How to Raise Your Metabolism
There are a bunch of different things that go into making your metabolism what it is, like your body type, gender, and age, and you have zero sway over those. Still, you can rev up your metabolism each day with some healthy habits. Here’s what you can do to give your metabolism a kick in the pants.
1. Eat More Protein
The first tip to boost metabolism is to eat more protein-rich foods. As noted earlier, protein has a higher TEF value, so the more eaten, the faster the metabolism will be. Protein-rich foods have a TEF value of around 25-30%, while fats have a value of around 3% and carbohydrates around 5%. This is a big difference and can add up quickly.
Studies illustrate that meals higher in protein content tend to produce a higher TEF value, however total energy intake of the meal itself is one of the greatest influences over TEF values.
2. Eat Spicy Foods
It’s also recommended to consider eating spicy foods whenever possible. Adding some cayenne pepper or chili peppers to the diet can prove to boost the metabolic rate in the hours ahead. This is due to a compound known as capsaicin, which is found in these spicy foods that causes the body to expend more energy as heat. While it does not last forever, it can help give an extra boost to the tune of about 50 calories per day, as shown by research published in the Appetite journal.
Lastly, most people tend to eat less food overall when consuming spicy dishes.
3. Drink Green Tea
When discussing beverages, consider adding green tea to the diet plan. Swap out their cup of coffee for this beverage, and it may just help see fat loss results.
While any beverage containing caffeine can stimulate the metabolism, studies do show that green tea contains additional compounds that can help boost the metabolic rate and allow the client to experience faster fat loss. Just be sure to serve this without added sugar or cream to keep the calorie count of the beverage in check.
4. Add Fiber To Your Diet
While adding more fiber to the diet won’t necessarily increase one’s metabolism per say, it can help net fewer calories overall. Fiber acts like Mother Nature’s broom and can sweep out excess calories and waste in the digestive system.
Those with very high fiber intakes may not net as many calories overall, as some of the calories from the foods eaten move out with the fiber consumed. This does not mean one will not absorb calories from food if fiber is eaten, it may just help give an extra edge.
5. Add More Carbs (At Least Occasionally)
Here is a good tip – add more carbs to the diet plan. Seriously! Most people fear carbohydrates as they think carbs will make them fat. Often it’s the opposite effect.
The fact is, the number of carbohydrates consumed is closely connected to a hormone in the body called leptin. Leptin is produced by the body fat cells, and when carbohydrate intake starts to decline (signaling less energy is coming in), the fat cells stop producing as much Leptin.

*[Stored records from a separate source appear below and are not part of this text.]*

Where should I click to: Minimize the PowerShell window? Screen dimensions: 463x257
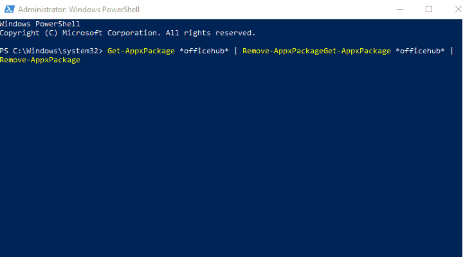tap(400, 9)
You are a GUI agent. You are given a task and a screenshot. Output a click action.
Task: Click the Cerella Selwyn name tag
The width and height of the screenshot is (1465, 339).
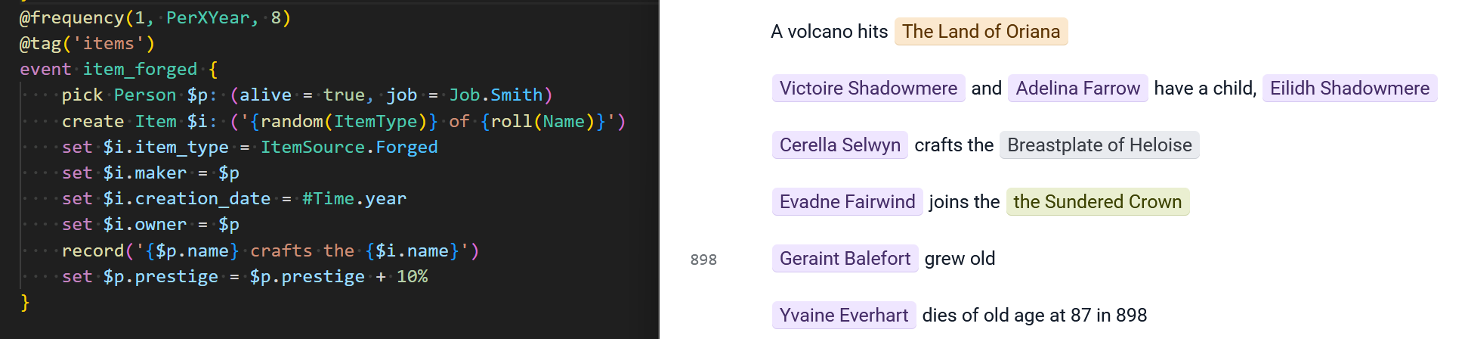[x=840, y=145]
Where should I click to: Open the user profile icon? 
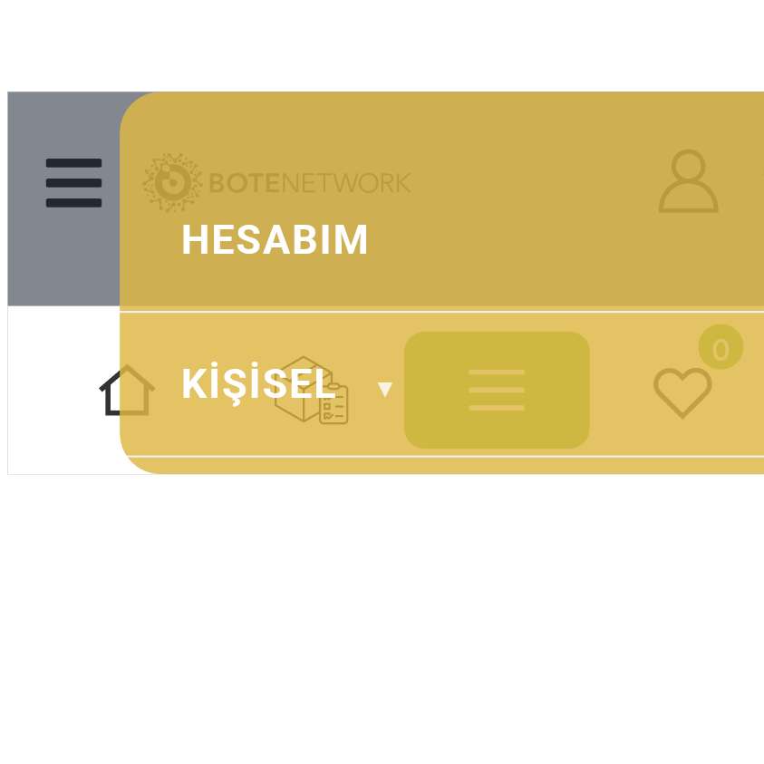[x=688, y=181]
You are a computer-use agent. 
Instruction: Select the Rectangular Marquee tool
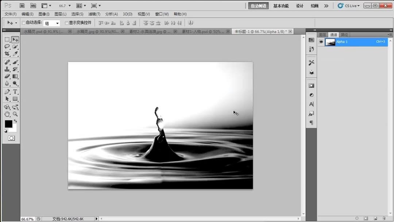(7, 39)
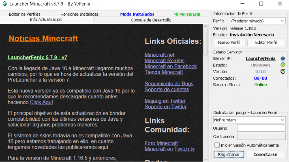Follow the Click Aquí download link
Image resolution: width=289 pixels, height=162 pixels.
click(x=41, y=102)

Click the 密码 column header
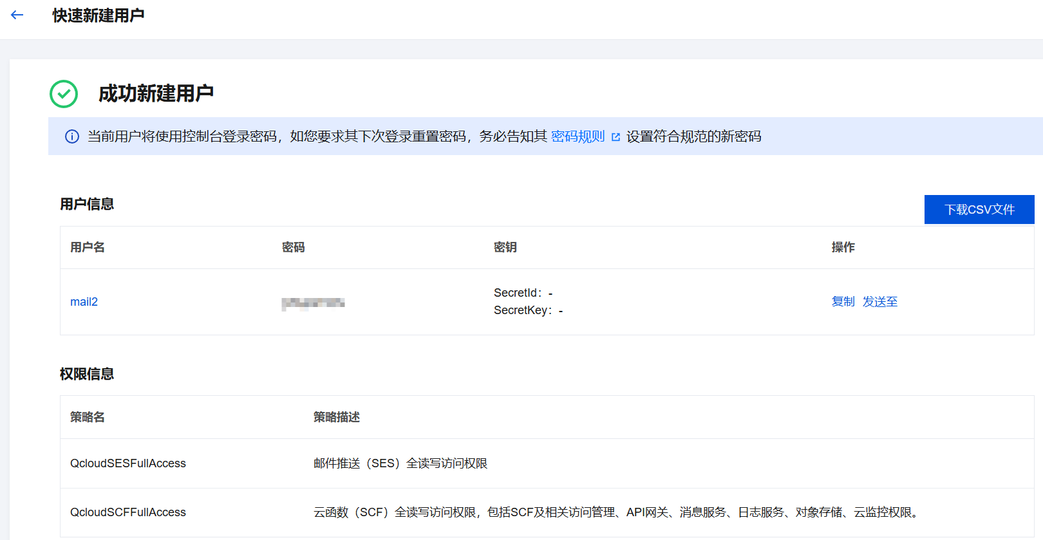coord(293,247)
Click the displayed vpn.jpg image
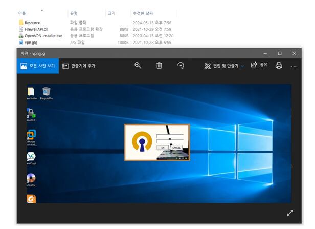 pyautogui.click(x=158, y=143)
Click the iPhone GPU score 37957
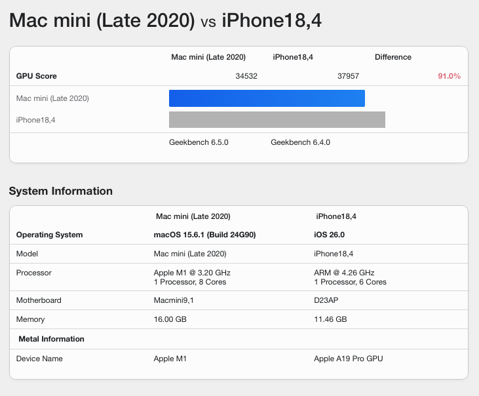Screen dimensions: 479x396 pos(348,76)
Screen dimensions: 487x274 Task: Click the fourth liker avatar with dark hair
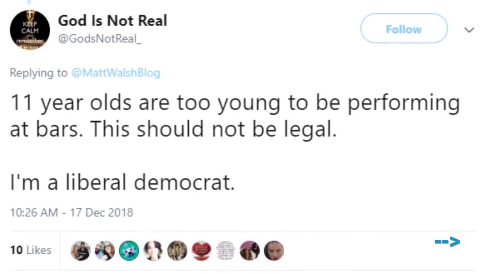point(153,251)
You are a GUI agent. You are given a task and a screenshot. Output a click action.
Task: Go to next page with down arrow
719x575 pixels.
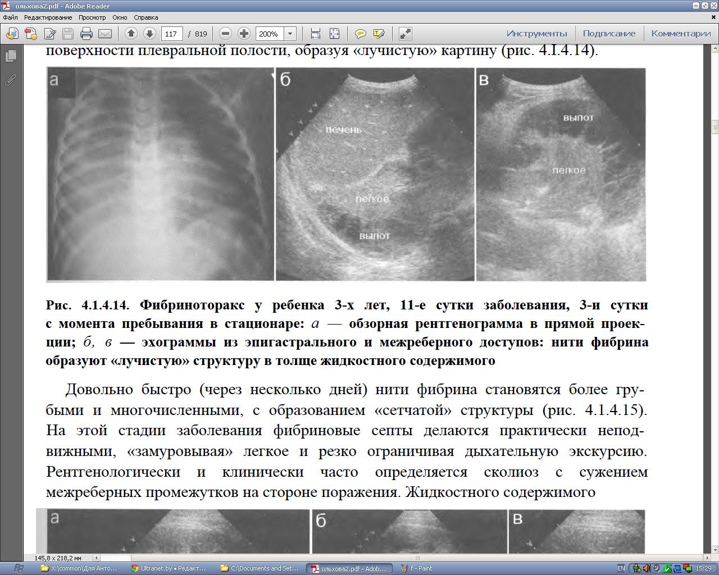[x=149, y=34]
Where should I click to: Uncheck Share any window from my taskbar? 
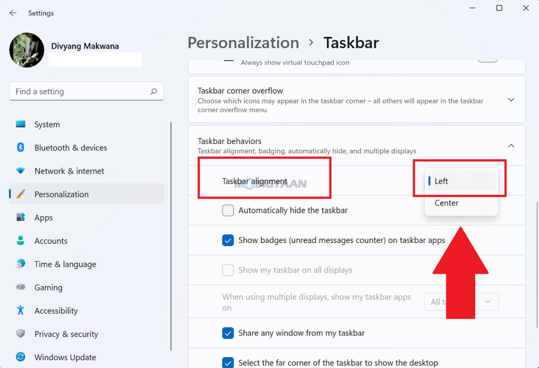pyautogui.click(x=228, y=332)

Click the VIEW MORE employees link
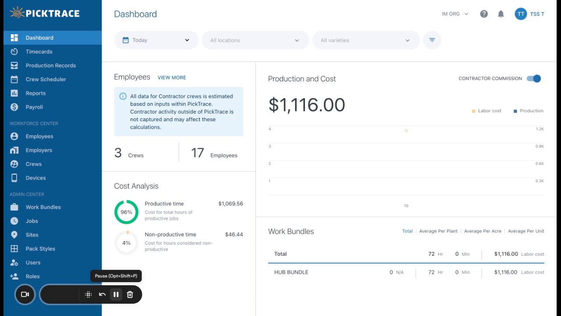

When Leptin drops, this signals to the brain that starvation may be occurring and that leads to reduced metabolic output. The body knows that in order to stay alive, it needs to conserve fuel, so it stops burning so many calories. By adding more carbs back into the diet, at least temporarily, studies show it can raise Leptin levels higher again, offsetting this natural metabolic slow-down.
This is a very critical concept to understand if using a fat loss diet plan.
6. Stay Hydrated
Hydration is also a key factor that can influence resting metabolic rate. Even as little as 1-2% dehydration in terms of total body weight can influence energy and performance levels, as well as resting metabolic rate.
Remember to instruct clients to drink at least 8-10 glasses of water each day and then more water on those days that they are exercising.
7. Perform Anaerobic Exercise
Anaerobic exercise – sprint training or intense weight lifting (or metabolic training) are both great ways to increase metabolic rate. Studies show that these types of training will cause the body to burn more calories for up to 48 hours after the session is over, increasing the resting calorie burn.